◆ **PROVIDED MATERIAL**:
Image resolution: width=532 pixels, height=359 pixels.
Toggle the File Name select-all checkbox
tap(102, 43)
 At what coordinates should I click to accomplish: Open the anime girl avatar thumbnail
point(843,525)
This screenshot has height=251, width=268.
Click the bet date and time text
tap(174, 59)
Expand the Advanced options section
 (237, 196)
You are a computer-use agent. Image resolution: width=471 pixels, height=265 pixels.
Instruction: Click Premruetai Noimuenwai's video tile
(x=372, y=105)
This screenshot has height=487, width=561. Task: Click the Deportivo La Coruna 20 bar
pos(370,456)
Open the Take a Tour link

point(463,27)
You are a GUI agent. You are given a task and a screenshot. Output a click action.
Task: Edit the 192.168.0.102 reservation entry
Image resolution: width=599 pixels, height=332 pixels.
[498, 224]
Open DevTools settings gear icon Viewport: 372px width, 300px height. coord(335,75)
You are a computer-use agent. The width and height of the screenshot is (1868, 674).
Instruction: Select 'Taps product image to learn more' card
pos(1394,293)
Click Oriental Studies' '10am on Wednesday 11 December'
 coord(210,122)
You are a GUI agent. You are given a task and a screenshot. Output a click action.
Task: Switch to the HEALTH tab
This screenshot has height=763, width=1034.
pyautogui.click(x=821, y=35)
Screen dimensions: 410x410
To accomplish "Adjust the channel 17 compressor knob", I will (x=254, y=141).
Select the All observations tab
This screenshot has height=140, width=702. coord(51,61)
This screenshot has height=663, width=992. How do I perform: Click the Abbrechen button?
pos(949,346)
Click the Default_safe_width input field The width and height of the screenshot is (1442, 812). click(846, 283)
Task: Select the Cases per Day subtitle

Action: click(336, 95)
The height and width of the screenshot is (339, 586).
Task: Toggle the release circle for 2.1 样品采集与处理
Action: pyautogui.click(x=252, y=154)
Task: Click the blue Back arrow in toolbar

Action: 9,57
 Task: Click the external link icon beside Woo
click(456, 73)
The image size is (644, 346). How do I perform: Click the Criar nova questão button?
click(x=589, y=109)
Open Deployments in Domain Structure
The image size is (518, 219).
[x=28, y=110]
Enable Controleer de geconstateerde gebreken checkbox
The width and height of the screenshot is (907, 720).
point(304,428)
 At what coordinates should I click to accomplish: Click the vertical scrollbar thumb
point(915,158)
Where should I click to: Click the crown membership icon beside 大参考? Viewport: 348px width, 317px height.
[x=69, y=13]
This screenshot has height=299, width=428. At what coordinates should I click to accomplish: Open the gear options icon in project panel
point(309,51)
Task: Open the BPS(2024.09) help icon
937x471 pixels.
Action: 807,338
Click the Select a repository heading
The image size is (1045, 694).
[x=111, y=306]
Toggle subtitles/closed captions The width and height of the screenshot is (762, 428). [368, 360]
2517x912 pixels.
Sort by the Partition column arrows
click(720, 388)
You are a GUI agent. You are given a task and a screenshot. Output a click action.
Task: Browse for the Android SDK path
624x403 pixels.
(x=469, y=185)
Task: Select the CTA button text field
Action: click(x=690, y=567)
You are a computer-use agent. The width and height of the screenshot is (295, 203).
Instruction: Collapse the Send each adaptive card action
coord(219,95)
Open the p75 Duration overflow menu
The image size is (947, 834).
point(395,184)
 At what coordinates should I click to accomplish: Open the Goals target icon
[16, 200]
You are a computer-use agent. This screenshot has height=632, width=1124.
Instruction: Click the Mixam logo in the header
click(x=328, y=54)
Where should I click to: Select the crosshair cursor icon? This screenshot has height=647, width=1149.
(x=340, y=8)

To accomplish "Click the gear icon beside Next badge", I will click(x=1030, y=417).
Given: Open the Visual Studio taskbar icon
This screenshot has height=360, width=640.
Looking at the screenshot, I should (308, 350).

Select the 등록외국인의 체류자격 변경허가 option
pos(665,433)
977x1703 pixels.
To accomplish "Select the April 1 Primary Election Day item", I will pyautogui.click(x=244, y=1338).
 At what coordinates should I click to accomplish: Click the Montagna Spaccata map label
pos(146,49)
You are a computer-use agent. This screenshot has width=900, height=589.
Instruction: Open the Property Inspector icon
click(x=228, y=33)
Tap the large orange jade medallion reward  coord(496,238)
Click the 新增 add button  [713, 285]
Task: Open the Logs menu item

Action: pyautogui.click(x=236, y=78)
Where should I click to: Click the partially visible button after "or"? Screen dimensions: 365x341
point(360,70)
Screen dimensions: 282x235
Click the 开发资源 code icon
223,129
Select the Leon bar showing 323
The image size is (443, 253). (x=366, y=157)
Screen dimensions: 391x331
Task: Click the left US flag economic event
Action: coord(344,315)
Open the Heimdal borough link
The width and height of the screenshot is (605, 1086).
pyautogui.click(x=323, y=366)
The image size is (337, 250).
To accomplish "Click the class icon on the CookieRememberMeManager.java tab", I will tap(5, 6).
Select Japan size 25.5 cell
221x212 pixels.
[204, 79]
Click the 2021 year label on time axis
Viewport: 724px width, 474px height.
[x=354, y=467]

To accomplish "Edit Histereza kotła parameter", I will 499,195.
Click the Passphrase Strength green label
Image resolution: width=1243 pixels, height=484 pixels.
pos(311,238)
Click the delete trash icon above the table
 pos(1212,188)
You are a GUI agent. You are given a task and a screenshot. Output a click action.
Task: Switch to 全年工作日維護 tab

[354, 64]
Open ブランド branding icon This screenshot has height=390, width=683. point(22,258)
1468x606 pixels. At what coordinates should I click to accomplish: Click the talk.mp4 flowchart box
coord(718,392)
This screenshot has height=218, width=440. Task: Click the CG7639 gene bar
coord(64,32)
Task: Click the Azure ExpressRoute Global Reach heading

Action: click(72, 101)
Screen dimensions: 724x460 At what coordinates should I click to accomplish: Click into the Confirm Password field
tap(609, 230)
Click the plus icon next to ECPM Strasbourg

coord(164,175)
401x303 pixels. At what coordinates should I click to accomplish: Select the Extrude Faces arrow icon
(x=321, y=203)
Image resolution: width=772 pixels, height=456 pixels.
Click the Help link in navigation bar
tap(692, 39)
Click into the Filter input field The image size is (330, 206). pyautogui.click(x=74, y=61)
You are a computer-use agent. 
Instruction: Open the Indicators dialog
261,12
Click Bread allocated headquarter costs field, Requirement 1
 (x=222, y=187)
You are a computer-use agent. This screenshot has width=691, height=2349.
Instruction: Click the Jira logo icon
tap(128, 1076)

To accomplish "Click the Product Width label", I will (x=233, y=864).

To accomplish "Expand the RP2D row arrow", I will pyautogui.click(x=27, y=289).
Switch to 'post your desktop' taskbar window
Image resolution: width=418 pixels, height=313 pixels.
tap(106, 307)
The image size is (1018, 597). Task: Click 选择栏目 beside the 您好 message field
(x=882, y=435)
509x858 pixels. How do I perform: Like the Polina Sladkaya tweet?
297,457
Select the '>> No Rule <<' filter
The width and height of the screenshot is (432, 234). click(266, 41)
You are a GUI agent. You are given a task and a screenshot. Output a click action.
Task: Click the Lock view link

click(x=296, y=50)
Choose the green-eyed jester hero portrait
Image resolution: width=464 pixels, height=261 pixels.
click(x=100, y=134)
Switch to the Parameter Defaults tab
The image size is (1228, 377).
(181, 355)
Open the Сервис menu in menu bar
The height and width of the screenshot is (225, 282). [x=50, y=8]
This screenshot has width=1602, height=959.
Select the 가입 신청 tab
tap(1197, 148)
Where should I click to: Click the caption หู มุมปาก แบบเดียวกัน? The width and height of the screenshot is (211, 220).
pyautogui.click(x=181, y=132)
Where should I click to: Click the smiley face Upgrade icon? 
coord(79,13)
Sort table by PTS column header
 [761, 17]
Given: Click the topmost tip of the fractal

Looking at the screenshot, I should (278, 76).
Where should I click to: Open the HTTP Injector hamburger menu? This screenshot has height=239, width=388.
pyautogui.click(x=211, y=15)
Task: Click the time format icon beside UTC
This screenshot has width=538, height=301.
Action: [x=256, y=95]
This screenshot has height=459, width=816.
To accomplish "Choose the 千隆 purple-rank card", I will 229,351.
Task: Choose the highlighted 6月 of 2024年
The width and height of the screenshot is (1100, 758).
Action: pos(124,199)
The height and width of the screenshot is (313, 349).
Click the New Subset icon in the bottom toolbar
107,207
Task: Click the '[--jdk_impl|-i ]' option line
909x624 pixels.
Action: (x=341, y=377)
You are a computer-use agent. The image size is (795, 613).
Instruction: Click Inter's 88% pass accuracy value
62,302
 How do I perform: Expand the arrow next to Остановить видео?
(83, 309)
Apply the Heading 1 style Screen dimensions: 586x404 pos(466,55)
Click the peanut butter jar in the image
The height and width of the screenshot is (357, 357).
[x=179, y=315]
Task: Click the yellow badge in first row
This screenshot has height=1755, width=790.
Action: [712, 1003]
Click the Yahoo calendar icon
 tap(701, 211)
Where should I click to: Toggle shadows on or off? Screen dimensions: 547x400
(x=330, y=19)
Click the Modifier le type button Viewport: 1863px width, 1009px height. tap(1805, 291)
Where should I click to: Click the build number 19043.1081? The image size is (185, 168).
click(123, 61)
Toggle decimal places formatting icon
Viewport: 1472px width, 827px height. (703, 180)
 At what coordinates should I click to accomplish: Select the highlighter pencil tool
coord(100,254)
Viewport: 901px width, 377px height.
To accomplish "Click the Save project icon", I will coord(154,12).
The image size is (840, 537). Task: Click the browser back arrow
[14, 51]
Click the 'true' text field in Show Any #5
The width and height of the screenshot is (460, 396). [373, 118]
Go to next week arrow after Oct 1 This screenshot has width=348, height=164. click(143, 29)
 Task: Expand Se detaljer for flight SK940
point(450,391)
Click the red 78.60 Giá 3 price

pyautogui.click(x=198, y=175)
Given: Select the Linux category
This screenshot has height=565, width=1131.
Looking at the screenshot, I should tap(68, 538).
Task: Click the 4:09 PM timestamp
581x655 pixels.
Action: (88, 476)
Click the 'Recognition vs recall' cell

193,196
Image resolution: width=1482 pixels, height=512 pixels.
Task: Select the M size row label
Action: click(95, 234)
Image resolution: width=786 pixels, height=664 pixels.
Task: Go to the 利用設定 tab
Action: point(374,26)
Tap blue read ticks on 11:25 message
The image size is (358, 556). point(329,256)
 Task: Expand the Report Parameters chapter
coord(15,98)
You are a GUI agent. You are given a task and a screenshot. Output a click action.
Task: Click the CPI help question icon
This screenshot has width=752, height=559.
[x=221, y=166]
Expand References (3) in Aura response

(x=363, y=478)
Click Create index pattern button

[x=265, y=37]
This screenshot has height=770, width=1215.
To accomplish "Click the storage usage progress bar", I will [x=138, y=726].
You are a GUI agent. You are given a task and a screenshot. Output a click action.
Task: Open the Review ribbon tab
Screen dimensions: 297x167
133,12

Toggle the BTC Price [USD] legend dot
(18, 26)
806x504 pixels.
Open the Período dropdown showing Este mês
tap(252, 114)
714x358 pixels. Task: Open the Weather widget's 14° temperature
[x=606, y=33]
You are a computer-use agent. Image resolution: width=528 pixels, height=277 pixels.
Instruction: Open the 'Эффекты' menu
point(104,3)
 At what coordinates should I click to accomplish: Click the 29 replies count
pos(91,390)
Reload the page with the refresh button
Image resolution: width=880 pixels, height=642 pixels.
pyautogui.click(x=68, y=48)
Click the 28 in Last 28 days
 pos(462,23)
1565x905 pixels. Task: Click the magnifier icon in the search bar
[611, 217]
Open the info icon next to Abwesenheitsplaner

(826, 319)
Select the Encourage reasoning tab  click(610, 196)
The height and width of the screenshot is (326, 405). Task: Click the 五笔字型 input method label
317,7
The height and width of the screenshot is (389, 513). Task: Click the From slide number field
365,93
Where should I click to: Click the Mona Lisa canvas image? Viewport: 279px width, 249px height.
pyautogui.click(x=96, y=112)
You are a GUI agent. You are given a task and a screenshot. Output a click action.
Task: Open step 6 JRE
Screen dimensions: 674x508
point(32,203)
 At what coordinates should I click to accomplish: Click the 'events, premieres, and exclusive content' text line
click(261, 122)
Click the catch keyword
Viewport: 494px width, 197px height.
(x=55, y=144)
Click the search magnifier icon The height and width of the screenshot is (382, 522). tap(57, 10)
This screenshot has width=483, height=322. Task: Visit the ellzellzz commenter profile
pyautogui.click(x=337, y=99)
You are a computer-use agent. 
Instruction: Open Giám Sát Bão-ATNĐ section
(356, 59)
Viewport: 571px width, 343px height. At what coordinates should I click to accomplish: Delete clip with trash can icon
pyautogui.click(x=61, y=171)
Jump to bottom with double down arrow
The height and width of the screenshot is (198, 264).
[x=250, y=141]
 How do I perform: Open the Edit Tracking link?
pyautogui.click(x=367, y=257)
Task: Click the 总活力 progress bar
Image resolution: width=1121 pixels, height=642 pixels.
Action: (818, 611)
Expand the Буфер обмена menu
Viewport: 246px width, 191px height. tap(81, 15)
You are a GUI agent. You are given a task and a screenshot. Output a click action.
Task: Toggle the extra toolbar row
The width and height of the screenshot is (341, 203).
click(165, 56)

◆ **GOAL OF THE EXERCISE**:
Pull every line containing the word "Choose" out of the material and copy it.

◆ **COMPLETED EXERCISE**:
Choose the green-eyed jester hero portrait
To accomplish "Choose the 千隆 purple-rank card", I will 229,351.
Task: Choose the highlighted 6月 of 2024年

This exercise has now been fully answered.